Turning 40 – I Didn’t See This One Coming!
Although trained in research and intellectually rather not underdeveloped I DIDN’T SEE THIS ONE COMING! I vaguely recall thinking back then in my twenties (twenty years is long enough to wipe out half of your memory): there’s something that happens to you when you reach a certain age that makes you want to buy a flashy car or get a dumb blonde mistress.
But, as the years went by, I didn’t develop an anxiety disorder adding yet another candle on my birthday cake or faced a major crisis aka Leslie Mann’s character in the movie This is 40 that would make me want to forge my birth certificate. I was naïve enough to think that 40 is just a number and that nothing will happen to upset the order of things which is my life. How wrong I was! For starters I didn’t even get to celebrate my 40st birthday due to a very unpleasant occurrence screwing the whole day up for me.
After a quick celebration a few days later and a bitter feeling that things didn’t exactly go as planned, I resumed my life with the recognition that being 40 sucks. You’re old, you’re ugly and you’re done – hit me like a bag full of bricks right in the face. In the very second I realized that I just woke up from twenty years of delusional haze into the brutal reality of life, which apparently has nothing to do with my adolescent dreams about accomplishment and fame. The ugly truth is that the universe has got its own plans with you that may not even involve making it (as you thought previously) but merely getting by. In this very quick process of self-discovery I realized that not only is half of my time on this earth up (and I’ve just started with my things to do before I die list, damn it!) but that I’ve spent the other half on pleasing, nurturing and baby-sitting others, while totally dismissing the ultimate luxury of being my true self.
Obviously with time flying by like an arrow (and well, fruit flying like a banana), the one thing I forgot to take into the account, was that you simply cannot keep taking care of everybody else around you forever while completely ignoring yourself. That neglecting your passions, hobbies or even your sagging skin (who’s got the time?) will eventually come back to bite you in the tail. That you can’t just put others needs and desires before you own without end, because sooner or later the bottled up, repressed feelings of despair will find a way to vent. And they will do so in the least expected moment, such as:
Him: Honey, where did you put my socks?
Her: You @#$% asshole, you ruined my life!
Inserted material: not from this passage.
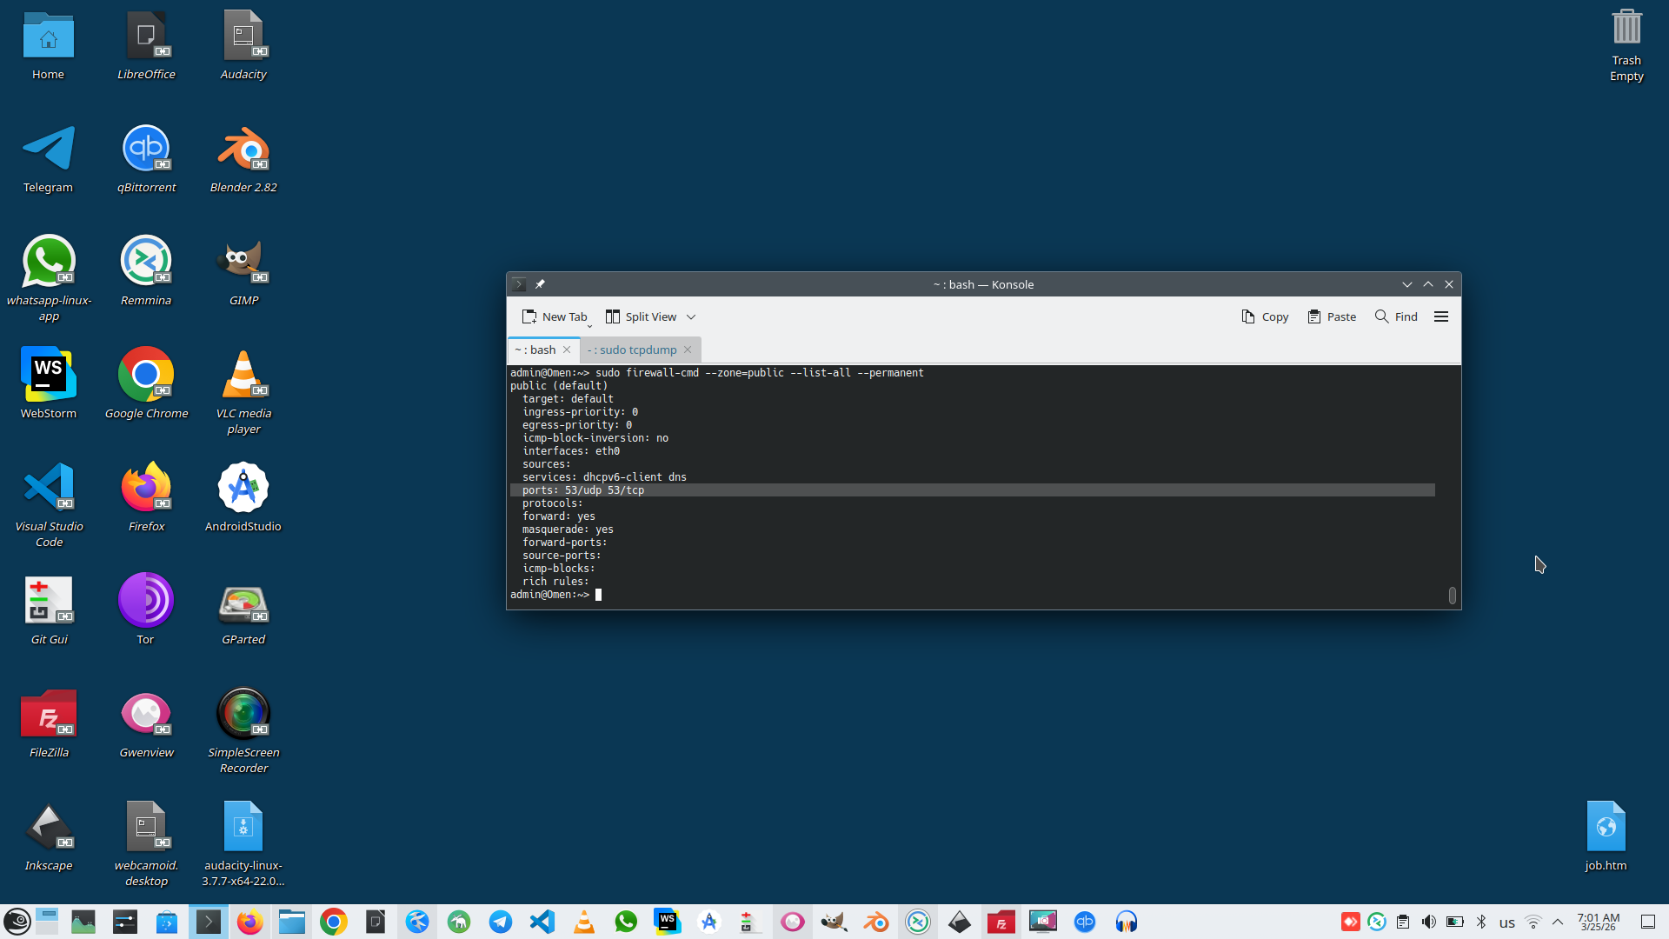This screenshot has height=939, width=1669.
Task: Expand the hidden system tray icons arrow
Action: point(1558,922)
Him: Oh, that’s all right. I just found them in the bottom drawer.
Some say that a female midlife crisis is different than the male one. That women attempt finding solution on the inside, through soul searching and individual growth, whereas men try to plug the empty hole (shouldn’t it be reversed?) with outside values, such as half-their-age-bimbo or a sports car. Many chauvinists go even as far as to even question female’s crisis actual existence (what crisis?). Well, as far as I’m concerned, I’m the living proof that it does exist and it’s a damn real thing to go through. And I’m not the only one. Just look around at all these women puffing up their cheeks with lethal poison until they look like the chipmunk version (here comes my chipmunk again) of a Russian doll – and all this in the pursuit of reversing the hands of time (here’s an option to consider). Or 40+ actresses, models and singers having toy-boy lovers half their age with whom they’re rediscovering the newly found sexuality they have lost together with their husbands (for me there’s always Ryan Gosling). Not counting the countless love affairs, half of them, which will never see the light of day and will remain hidden in closets together with other skeletons and never worn underwear.
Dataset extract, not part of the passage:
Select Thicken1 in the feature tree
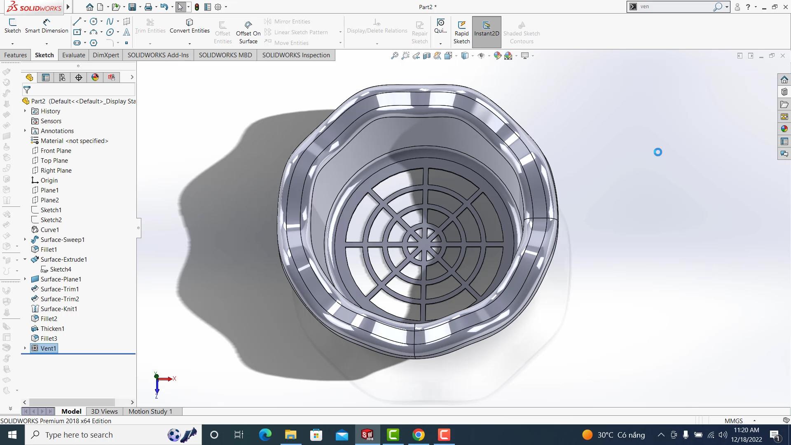point(52,328)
Apparently most women going through a midlife crisis (given that they’re actually survive it) see it in the aftermath as a positive turning point in their lives. They regard it as a kind of transition, which encouraged them to pursue long forgotten desires, changed the status quo and in the end lead to the discovery of their true identity. It seems that the initial questions: Who are we? and Where are we going with this? (but also: Why the hell did I spent ten years wiping other people’s asses?), which have started this at times unsettling journey, ultimately open up a whole new world of opportunities and ideas. That they serve as a wake up call to long forgotten ambitions, artistic passions and buried deep down sexual desires (I’m looking forward to this one).
However, this emotionally very turbulent course of action doesn’t come cheap. It involves a difficult process of prioritising values dear to our hearts (families can be torn apart, husband’s Porsche can be put on fire, the entire Rosenthal china collection can end up smashed against the wall), which no doubt will leave some casualties. Yet, what has the potential to initiate new existence, the unquestionable liberation from inhibiting growth norms and commitments, the defining process of individualization and transformation into the human beings we were put on this earth to be, seems (at least to me) like a venture worth undertaking.